In this context, daytime sleeping in the form of naps may increase6,7. Napping is a cross-cultural phenomenon for which its prevalence ranges between different countries from 36% to 80%8. Napping may be a response to or in preparation to sleep loss. It is also considered as a countermeasure to sleepiness in shift workers or people with other sleep disorders. Usually, it is associated with improvements in alertness, mood and performance9. In addition, napping could be part of the cultural and societal factors that also shape individual’s sleep. Illustrative of this are the siesta cultures, often seen in equatorial climates where post-prandial naps are common. Other cultural differences that may be related to this habit include the well-described disparities between southern and northern European countries in terms of meal timing and, consequently, bed timing10.

However, we have not found studies that reported daytime sleeping during over-wintering missions in Antarctica stations nor its possible role in the modulation of alertness variations. Belgrano II Argentine Antarctic station is at a similar distance from the pole to other stations where behavioral studies are often performed, such as Halley VI (United Kingdom) and Concordia (France – Italy), sharing with these stations similar photo-periodicities11,12,13. Siesta is socially acceptable and encouraged in many parts of Argentina, and this is perhaps better reflected by the extent to which it is common in many settings to have a long break after lunch, compatible with siesta practice14,15. The work schedule (and routine) for Belgrano II station is not an exception to common Argentine sleep practices, and crewmembers have a 90-minute break after lunch, that individuals can choose to use for a siesta. Therefore, this Antarctic station provides a new and different scenario and an excellent model to study sleep health and sleep patterns in the context of an extreme environment.

There are relevant reasons why studying sleep patterns in different cultures in these settings are important. First, in the context of space exploration, Antarctica is often seen as one of the best space analogues to study human adaptation to confinement and to a hostile environment16. For example, this has specific relevance for the design of a future manned spaceflight to Mars. Testing different sleep patterns in these contexts may help identified protective sleep practices from a health and human performance standpoint. Second, as higher latitudes become more habitable due to global warming, understanding how different cultures adapt to extreme photoperiods and environments may help to identify strategies to mitigate the effect of an adverse environment and facilitate successful human adaptation. Third, it may help elucidate the extent to which sleep practices are dictated by the environment versus the society. Existing data on Antarctic sleep patterns has focused primarily in individuals from non-siesta cultures. Finally, extreme environments and specifically extreme photoperiods, might provide a mechanistic insight into pathophysiological processes associated with sleep disruptions. This could be relevant in the search of early circadian biomarkers of disorders like mild cognitive impairment and Alzheimer’s disease17,18,19.

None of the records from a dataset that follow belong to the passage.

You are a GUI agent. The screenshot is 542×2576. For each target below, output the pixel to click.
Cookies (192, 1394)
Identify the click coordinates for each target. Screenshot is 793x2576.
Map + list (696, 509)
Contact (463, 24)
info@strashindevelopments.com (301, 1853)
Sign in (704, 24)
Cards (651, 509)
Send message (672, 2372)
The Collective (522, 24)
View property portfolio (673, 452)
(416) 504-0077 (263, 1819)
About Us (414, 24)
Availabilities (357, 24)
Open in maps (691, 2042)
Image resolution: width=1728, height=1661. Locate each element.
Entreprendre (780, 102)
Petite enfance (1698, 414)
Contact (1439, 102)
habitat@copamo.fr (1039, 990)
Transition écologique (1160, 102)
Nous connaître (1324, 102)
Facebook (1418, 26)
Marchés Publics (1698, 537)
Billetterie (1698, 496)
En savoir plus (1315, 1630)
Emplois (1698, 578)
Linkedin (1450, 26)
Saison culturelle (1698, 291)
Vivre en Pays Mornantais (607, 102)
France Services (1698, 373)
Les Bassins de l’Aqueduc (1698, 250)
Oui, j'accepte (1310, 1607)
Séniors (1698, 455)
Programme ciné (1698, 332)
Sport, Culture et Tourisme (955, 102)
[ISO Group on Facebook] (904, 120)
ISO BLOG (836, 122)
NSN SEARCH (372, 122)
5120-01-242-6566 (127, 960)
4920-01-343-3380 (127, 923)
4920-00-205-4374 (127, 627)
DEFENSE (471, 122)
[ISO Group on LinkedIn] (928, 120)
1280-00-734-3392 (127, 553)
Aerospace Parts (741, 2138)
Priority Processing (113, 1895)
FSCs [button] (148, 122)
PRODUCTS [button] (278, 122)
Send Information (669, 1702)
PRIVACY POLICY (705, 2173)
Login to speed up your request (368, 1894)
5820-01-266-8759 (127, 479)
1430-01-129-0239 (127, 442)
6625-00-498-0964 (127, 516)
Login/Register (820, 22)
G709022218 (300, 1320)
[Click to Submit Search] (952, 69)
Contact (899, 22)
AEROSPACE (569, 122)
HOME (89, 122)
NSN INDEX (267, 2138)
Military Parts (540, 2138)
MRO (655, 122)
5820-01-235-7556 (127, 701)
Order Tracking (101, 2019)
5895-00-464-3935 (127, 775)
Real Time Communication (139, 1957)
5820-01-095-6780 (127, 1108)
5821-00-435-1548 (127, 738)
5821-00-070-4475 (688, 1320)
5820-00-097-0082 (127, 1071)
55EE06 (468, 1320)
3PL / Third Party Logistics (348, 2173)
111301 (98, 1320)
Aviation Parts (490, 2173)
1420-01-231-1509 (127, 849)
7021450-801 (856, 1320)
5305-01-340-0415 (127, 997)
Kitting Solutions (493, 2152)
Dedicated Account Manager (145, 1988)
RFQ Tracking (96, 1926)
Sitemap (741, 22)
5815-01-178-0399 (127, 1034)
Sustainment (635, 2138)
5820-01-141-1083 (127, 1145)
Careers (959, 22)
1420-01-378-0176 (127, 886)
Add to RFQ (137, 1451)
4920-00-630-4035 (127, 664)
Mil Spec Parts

Thus, the main objective of this study was to assess sleep patterns and alertness in a Latin American crew during a one year overwintering mission in Antarctica. As a secondary objective, we sought to explore whether sleep-wake cycle during the year modulate possible alertness variations.

Results

Clinical data

A total of 13 male army personnel were included in the study, with a mean age of 34 ± 1 years. Initial body mass index (BMI) was 26 ± 1 kg/m2, showing a mild overweight pattern. Initial systolic and diastolic blood pressure values were 113 ± 2 / 66 ± 1 mmHg, both within normal values. BMI and blood pressure did not present significant variations during the year.

Sleep

Table 1 shows actigraphic sleep outcomes at each measurement point. Data from one individual was excluded due to an incomplete recording caused by a malfunctioning actigraph, resulting in a final sample of 12 individuals. Mean sleep duration significantly decreased during the polar night (July) (p < 0.002, Fig. 1), while a later sleep onset was observed during the same period, although not statistically significant (p < 0.051). Sleep offset and sleep efficiency (Fig. 1) did not show significant changes throughout the year.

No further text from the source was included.